Dataset excerpt
——

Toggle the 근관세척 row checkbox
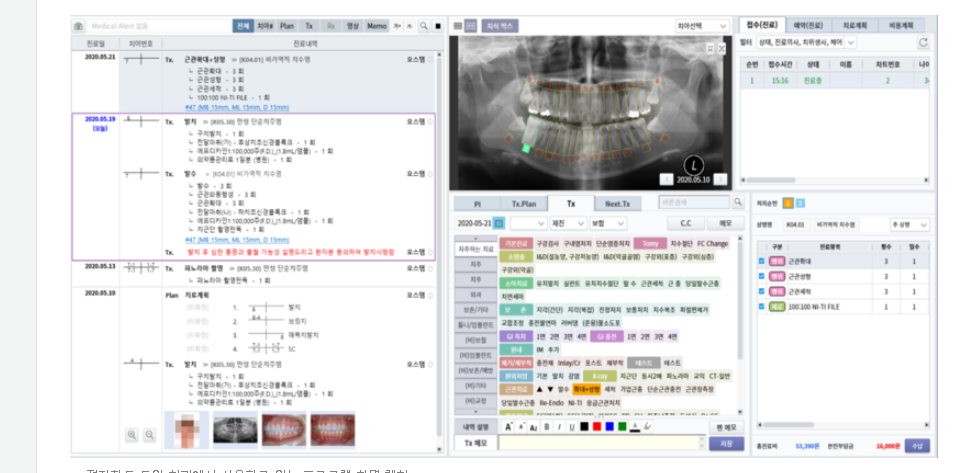(762, 291)
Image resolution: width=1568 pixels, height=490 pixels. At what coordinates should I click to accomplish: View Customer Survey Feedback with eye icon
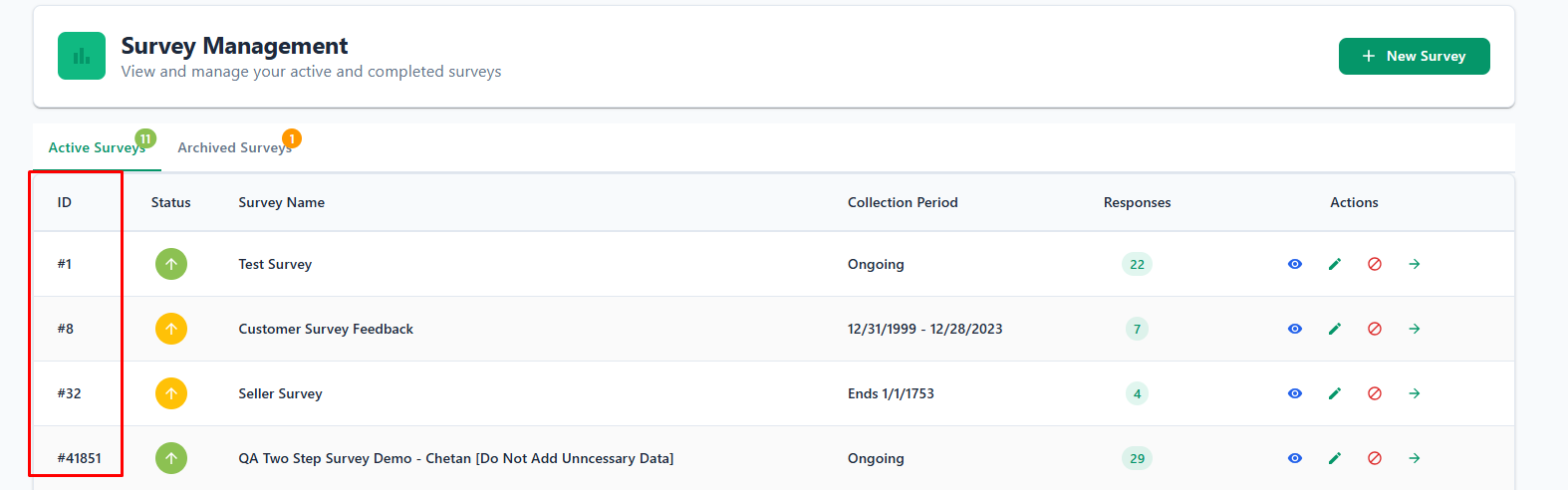[x=1294, y=329]
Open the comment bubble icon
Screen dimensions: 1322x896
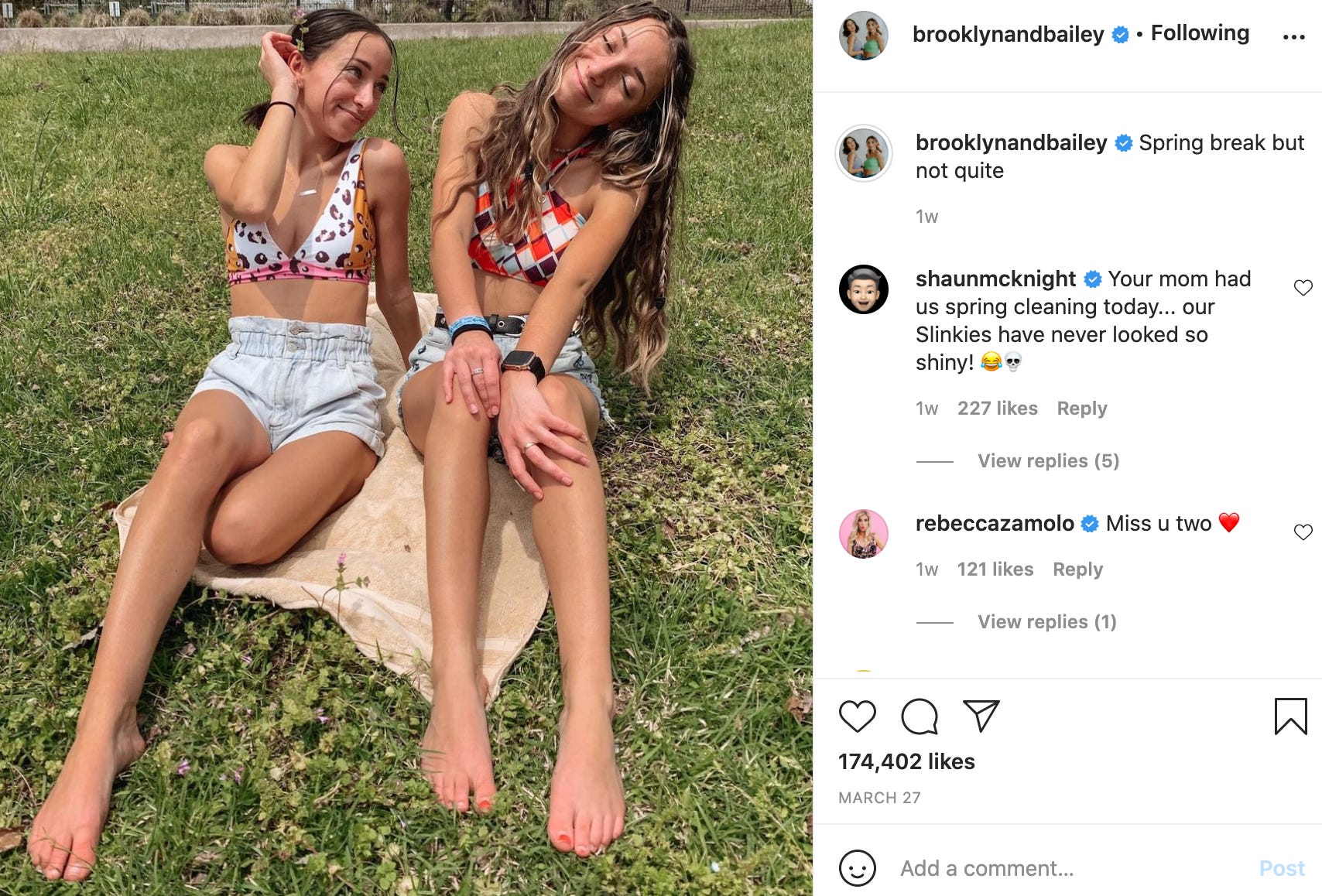point(920,716)
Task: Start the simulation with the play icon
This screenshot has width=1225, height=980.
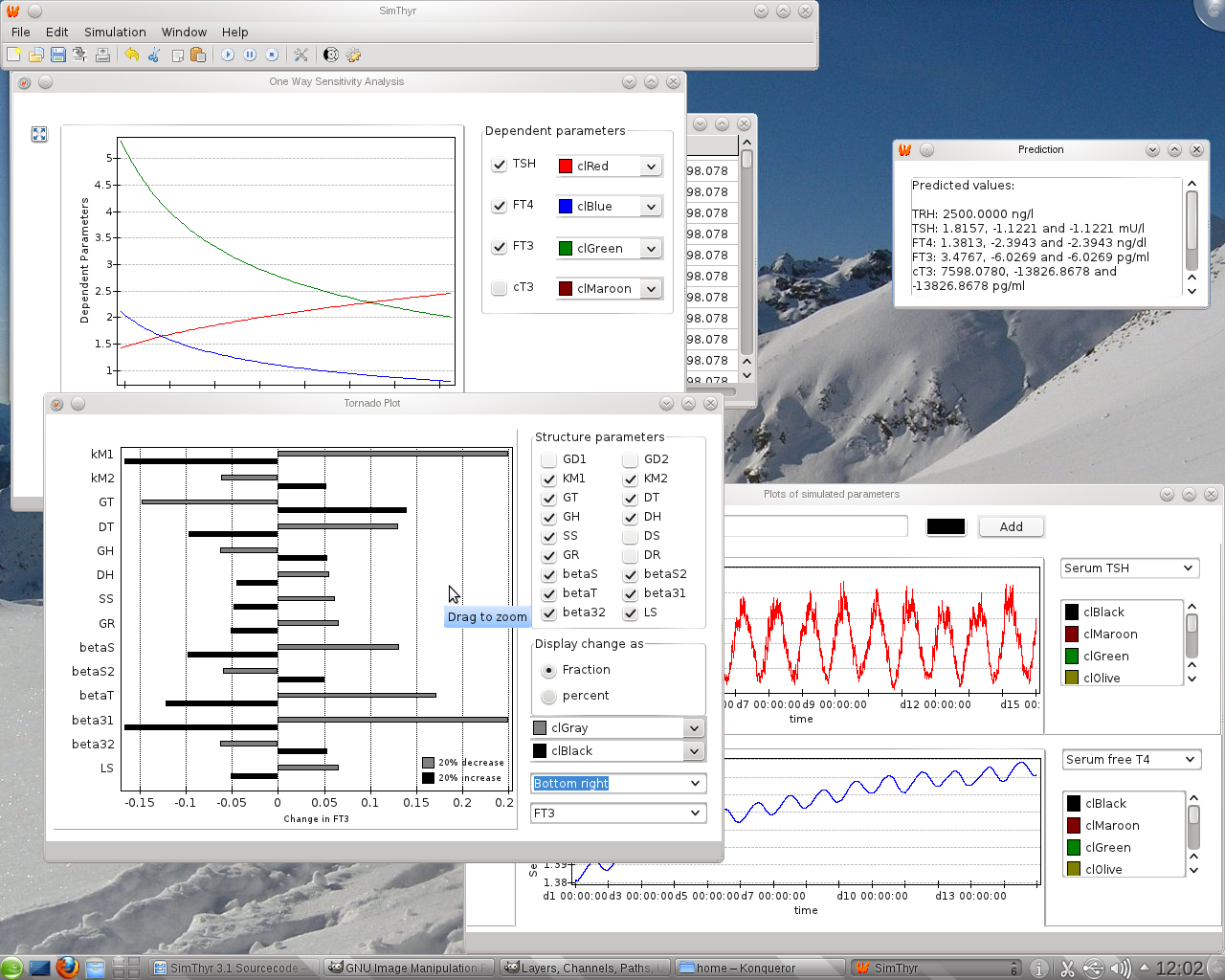Action: pyautogui.click(x=228, y=55)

——

### Description of the task
Could you change every "icon" in the material to "symbol", keep everything else identical, and leave the pictures out of your answer?

### Completed exercise
Toggle the 근관세척 row checkbox
(762, 291)
Image resolution: width=1568 pixels, height=490 pixels. At what coordinates should I click to accomplish: View Customer Survey Feedback with eye symbol
[x=1294, y=329]
Open the comment bubble symbol
Screen dimensions: 1322x896
point(920,716)
Task: Start the simulation with the play symbol
This screenshot has width=1225, height=980.
Action: pyautogui.click(x=228, y=55)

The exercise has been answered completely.